:: ABOUT THIS EXERCISE ::
Your task is to copy the lines from the line containing "955x501 pixels." through the end of the listing below, both included, without any pictures.

(MATERIAL FOR THIS TASK begins)

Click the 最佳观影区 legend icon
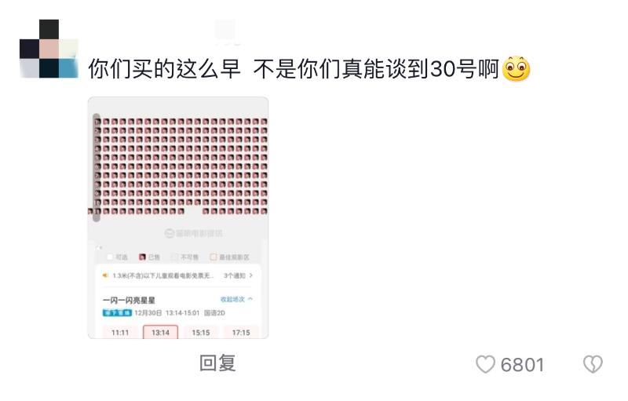Screen dimensions: 628x401 (x=214, y=257)
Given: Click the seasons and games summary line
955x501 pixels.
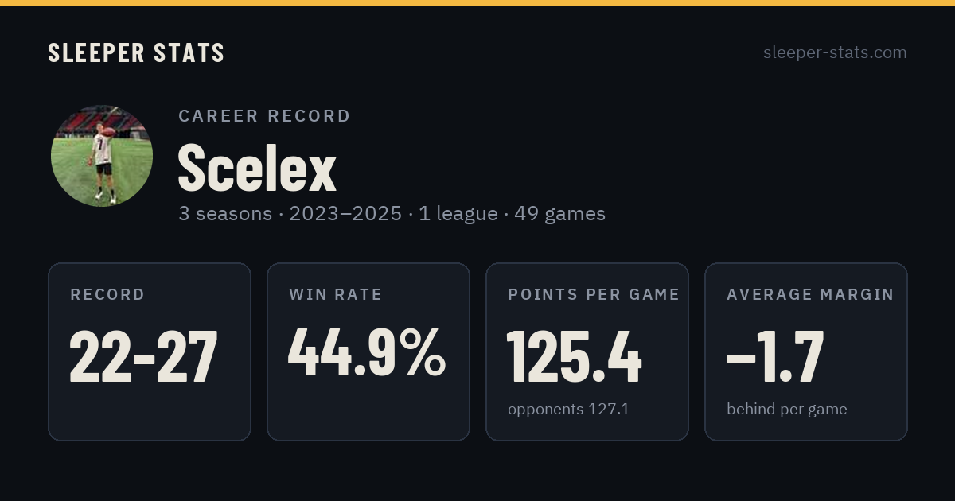Looking at the screenshot, I should [x=392, y=213].
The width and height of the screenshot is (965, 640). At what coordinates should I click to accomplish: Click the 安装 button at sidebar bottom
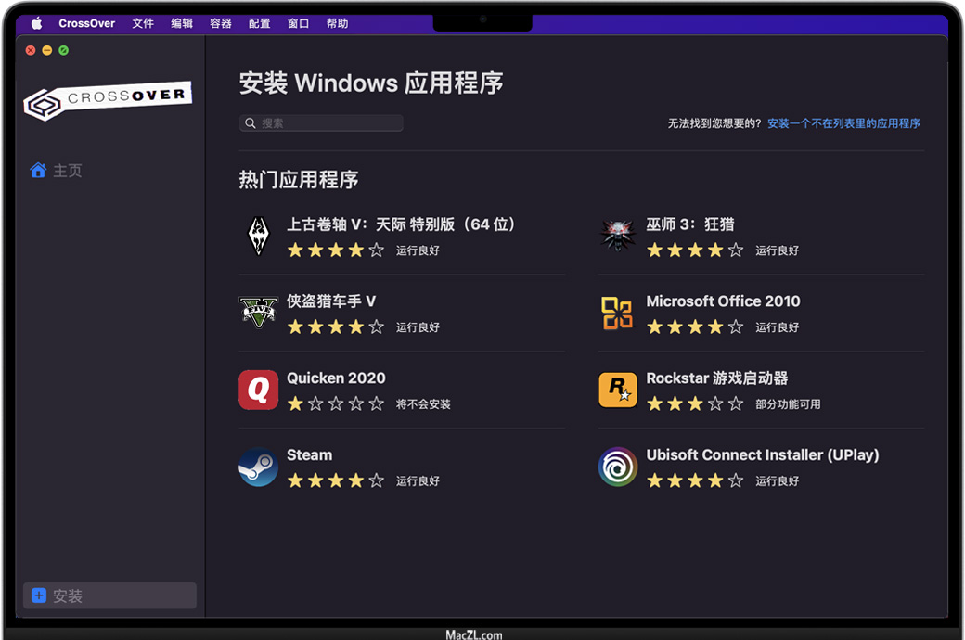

(MATERIAL FOR THIS TASK ends)

:: YOUR RESPONSE ::
955x501 pixels.
Looking at the screenshot, I should [x=392, y=213].
The width and height of the screenshot is (965, 640). At what coordinates should I click to accomplish: Click the 安装 button at sidebar bottom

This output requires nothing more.